Given instruction: Reproduce the material verbatim, beginning at its first line and stopping after the line that contains "(x=37, y=66)"; include both of these lines.

### Provided material ###

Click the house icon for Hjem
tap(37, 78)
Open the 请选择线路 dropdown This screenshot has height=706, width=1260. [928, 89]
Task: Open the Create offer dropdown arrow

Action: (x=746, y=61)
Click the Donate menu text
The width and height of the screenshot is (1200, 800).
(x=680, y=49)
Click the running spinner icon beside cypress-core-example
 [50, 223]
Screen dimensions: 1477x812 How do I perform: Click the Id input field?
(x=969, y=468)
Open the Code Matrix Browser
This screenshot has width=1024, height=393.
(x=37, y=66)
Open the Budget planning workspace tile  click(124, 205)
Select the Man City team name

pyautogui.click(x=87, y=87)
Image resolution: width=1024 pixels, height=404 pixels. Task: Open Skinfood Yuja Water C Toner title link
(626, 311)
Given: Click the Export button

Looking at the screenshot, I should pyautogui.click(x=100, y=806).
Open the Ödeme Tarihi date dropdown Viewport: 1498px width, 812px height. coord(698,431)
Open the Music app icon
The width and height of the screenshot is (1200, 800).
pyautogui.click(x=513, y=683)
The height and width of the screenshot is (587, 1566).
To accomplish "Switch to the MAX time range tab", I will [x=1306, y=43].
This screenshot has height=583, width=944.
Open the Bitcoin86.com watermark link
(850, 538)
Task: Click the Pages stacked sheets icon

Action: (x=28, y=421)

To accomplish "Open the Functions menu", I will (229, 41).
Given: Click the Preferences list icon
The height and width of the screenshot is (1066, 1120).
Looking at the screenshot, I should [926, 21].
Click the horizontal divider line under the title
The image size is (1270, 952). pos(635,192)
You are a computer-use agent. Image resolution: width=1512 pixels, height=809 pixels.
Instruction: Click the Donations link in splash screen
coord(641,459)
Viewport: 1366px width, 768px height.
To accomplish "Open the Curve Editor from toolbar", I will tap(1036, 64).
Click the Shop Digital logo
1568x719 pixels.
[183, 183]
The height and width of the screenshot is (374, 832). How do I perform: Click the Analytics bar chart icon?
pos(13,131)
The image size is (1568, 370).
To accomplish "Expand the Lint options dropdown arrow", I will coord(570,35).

###

Answer for this exercise:
Click the house icon for Hjem
tap(37, 78)
Open the 请选择线路 dropdown This screenshot has height=706, width=1260. [928, 89]
Task: Open the Create offer dropdown arrow

Action: (x=746, y=61)
Click the Donate menu text
The width and height of the screenshot is (1200, 800).
(x=680, y=49)
Click the running spinner icon beside cypress-core-example
 [50, 223]
Screen dimensions: 1477x812 How do I perform: Click the Id input field?
(x=969, y=468)
Open the Code Matrix Browser
This screenshot has width=1024, height=393.
(x=37, y=66)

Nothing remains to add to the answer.